>>>

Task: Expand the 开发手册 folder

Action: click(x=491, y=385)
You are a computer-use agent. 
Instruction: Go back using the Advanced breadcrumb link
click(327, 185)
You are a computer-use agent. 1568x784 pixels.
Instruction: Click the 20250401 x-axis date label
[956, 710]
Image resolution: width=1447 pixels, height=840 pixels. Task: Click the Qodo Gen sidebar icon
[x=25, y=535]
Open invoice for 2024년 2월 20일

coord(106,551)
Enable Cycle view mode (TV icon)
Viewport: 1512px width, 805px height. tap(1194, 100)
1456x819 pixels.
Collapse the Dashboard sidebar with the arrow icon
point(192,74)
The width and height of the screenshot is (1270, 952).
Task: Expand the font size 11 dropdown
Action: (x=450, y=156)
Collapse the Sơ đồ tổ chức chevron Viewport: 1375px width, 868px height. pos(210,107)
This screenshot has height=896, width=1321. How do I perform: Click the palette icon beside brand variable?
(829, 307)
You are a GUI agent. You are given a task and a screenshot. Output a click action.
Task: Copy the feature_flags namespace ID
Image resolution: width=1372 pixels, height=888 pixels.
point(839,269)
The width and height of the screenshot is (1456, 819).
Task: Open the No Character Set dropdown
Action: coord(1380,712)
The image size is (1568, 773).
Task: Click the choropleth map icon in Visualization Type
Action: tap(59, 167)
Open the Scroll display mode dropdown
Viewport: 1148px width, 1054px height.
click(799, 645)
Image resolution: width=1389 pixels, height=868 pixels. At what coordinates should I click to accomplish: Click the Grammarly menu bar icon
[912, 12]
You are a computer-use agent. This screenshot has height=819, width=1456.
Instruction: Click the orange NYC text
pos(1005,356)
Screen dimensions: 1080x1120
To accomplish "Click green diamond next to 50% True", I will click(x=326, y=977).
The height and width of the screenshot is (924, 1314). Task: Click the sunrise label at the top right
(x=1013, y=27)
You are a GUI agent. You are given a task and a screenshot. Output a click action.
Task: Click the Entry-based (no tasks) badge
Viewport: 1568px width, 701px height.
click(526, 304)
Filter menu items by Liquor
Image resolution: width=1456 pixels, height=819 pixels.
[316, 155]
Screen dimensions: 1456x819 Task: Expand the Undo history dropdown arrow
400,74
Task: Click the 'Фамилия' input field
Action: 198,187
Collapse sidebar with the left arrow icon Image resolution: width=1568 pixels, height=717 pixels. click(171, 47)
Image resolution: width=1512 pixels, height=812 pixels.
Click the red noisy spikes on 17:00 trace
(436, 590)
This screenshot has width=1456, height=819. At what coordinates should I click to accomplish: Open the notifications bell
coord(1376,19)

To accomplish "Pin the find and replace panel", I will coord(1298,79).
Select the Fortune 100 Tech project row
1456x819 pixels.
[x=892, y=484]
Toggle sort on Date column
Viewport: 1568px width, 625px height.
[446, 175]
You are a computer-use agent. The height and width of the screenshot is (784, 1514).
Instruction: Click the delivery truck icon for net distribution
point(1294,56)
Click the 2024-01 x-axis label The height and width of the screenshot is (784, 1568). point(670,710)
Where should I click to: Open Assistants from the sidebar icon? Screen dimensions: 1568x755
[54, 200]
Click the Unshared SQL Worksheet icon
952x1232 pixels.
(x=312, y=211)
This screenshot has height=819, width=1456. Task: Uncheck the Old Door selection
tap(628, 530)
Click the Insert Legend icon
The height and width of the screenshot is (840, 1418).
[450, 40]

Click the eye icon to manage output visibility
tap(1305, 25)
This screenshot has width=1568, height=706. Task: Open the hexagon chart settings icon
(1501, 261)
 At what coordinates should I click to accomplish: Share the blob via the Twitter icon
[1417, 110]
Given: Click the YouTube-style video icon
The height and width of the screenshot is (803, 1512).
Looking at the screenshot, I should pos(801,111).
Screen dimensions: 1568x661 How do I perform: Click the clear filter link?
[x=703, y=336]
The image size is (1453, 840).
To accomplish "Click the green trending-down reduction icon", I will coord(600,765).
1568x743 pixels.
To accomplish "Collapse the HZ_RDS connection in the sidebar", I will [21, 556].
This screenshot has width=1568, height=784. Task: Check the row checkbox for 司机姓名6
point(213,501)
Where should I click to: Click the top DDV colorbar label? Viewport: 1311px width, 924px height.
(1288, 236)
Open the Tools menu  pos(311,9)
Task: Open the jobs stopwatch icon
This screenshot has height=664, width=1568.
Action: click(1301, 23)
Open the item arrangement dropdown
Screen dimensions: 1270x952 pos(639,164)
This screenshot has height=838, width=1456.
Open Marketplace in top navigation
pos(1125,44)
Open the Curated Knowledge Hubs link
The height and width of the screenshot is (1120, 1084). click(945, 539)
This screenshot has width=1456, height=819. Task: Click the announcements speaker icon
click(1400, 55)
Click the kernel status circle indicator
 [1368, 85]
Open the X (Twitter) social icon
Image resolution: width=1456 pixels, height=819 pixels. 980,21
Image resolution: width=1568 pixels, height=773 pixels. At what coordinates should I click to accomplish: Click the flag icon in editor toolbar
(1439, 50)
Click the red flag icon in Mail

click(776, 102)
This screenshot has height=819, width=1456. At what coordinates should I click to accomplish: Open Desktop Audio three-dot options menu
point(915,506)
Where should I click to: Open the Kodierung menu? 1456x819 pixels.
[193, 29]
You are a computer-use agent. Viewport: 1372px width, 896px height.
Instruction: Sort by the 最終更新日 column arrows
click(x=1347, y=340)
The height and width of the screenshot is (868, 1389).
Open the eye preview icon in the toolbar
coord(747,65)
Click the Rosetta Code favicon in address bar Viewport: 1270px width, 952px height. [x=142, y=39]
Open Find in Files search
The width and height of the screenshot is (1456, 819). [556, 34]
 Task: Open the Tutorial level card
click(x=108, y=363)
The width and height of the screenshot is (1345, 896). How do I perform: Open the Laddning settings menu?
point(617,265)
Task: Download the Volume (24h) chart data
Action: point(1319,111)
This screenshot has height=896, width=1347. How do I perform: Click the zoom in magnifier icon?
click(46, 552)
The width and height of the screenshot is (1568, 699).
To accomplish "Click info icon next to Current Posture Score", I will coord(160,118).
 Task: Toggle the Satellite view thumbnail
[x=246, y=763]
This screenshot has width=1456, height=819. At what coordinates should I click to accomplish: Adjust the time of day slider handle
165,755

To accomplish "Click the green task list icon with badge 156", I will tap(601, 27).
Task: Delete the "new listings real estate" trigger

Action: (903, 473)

<<<

* **Required action**
In the listing above, find each line where "next" occurs and copy it.

* **Written response**
To accomplish "Click green diamond next to 50% True", I will click(x=326, y=977).
To accomplish "Click info icon next to Current Posture Score", I will coord(160,118).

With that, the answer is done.